When They Come Back Looking for Us

Something I’ve been thinking about a lot lately is what happens when Black educators are forced to leave their students, not because they want to, but because they have to. We talk about teacher turnover as a staffing, pipeline, and retention issue. But we rarely talk about what that moment actually feels like in a classroom. I think about the first day of school more than I think about the last. I think about students walking back into classrooms in August, looking for the teacher who was there the year before the one who knew them, who laughed with them, who made space for who they were. And I think about what it means when that teacher is gone.
We don’t talk enough about the relationships that are interrupted in that moment or the stories students are left to tell themselves when the person who saw them is suddenly gone. We don’t talk about what happens when we leave them. Not retirement. Not transitions we chose. I am talking about when Black educators are pushed out, when we are forced to leave schools, classrooms, and communities, not because we wanted to, but because we had to.
The hardest truth is that they look for you. They come back to that classroom in August or September expecting to see you, and you are not there. I remember carrying that in my body all summer, knowing that my students would return and I would not be there to greet them. That kind of knowing does not just disappear.
I think deeply about what students believe in those moments. Do they think we stopped caring? Do they think we chose other students over them? Do they believe we simply moved on? Some students may understand, but many are left to fill in the blanks. And what I need people, especially leaders, to understand is that we do not just move on. You may close our file, process the paperwork, and move forward with replacement plans, but that experience stays in our spirit. It lingers in ways that are not easily named and not quickly resolved.
What we are talking about here is grief, even if we do not always call it that. For educators, that grief can live in the body as tightness in the chest, as heart palpitations, as sadness that does not have a clear place to go. Sometimes it shows up as depression. Sometimes it shows up as exhaustion. For many Black educators, it is layered with racial battle fatigue, which makes it even more complex to process. Leaving a school does not mean you have healed from what happened there. I have spoken with educators who needed years before they could even begin to talk about their experiences. The wound does not close just because you leave the building.
And on the other side of that, there are the students. We do not often name their experience as grief, but there is something there.
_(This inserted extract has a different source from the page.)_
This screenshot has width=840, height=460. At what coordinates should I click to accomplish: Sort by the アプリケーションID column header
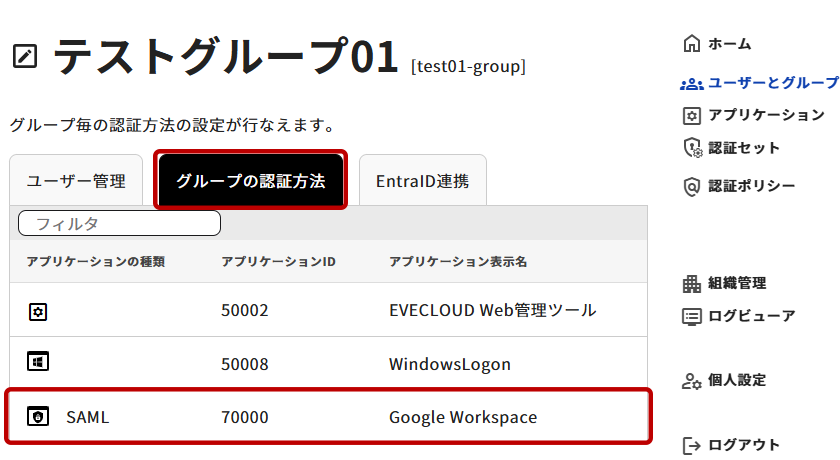[278, 262]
There are students who come back wanting to share what happened over the summer, wanting to reconnect with the adult who saw them, who believed in them, who held space for them. And that person is gone. Their families feel it too, because children carry those relationships home. When a teacher leaves under those circumstances, it is not just a staffing change. It is a disruption of relationship, of trust, of continuity.
We also have to be honest about why this is happening. Black educators are being pushed out because we are pushing up against systems that were not designed for us. The current structure of education continues to center white norms, white comfort, and white success. When Black educators advocate, when we create space for Black children and families, when we practice truth-telling about what is happening in schools, the system responds. And too often, that response is not transformation. It’s resistance, isolation, and removal.
So let me say this plainly. Schools, as they currently operate, do not love children. They may love what children produce. They may love the data, the funding, the outcomes that can be measured and reported. But love would require something deeper. Love would require schools to seek understanding, to build relationships with Black educators, families and communities, to design curriculum that reflects the lives of the students in front of them, to actually listen and believe what Black children say about their experiences. What I see instead is that Black children are often left fighting for those very things, sometimes alone. They are fighting to be seen, to be represented, to experience joy in spaces that were never designed with them in mind.
When Black educators show up to protect that to advocate, to create, to hold space, we are often positioned as the problem. When we leave, students do not just lose a teacher. They lose someone who sees them, someone who understands them, someone who is actively rooting for them. Even when we do not share the exact same background, there is a connection that comes from shared identity and shared experience. That connection matters. It shows up in the small things, in the check-ins, in the encouragement, in the belief that is communicated both directly and indirectly every single day.
For many of us, there is no real goodbye. When I left, I didn’t get to sit down with my students and explain. I didn’t get to close that chapter in a way that honored what we had built together. One day I was there, and then I was not. That is part of why I created The Exit Interview. It exists because so many Black educators never get to tell their story. We don’t get to say what happened. We don’t get to name the harm. We don’t get to say goodbye in the ways we need to. And yet, the love remains. If I could speak to my former students now, I’d tell them that I love them, that I’m still rooting for them, that I’m proud of them every single day.
When we talk about retention, we have to expand what we mean. Retention is not just about keeping teachers in classrooms. It is about creating environments where people actually belong. It is about designing systems where Black teachers, students, families, and communities are all seen as integral, not peripheral. Belonging cannot be conditional. It cannot depend on behavior, performance, or proximity to whiteness. If we’re serious about supporting students, then we have to be serious about supporting the people who show up for them every day.
I’ll leave you with this. Think about all the Black educators you have encountered in your life. How many of them stayed until retirement? And how many left earlier than they intended to? What happened to them? What did they carry with them when they left? And what did students lose in their absence? Because we cannot keep talking about student outcomes without talking about who is in our students’ corner, and who is no longer there.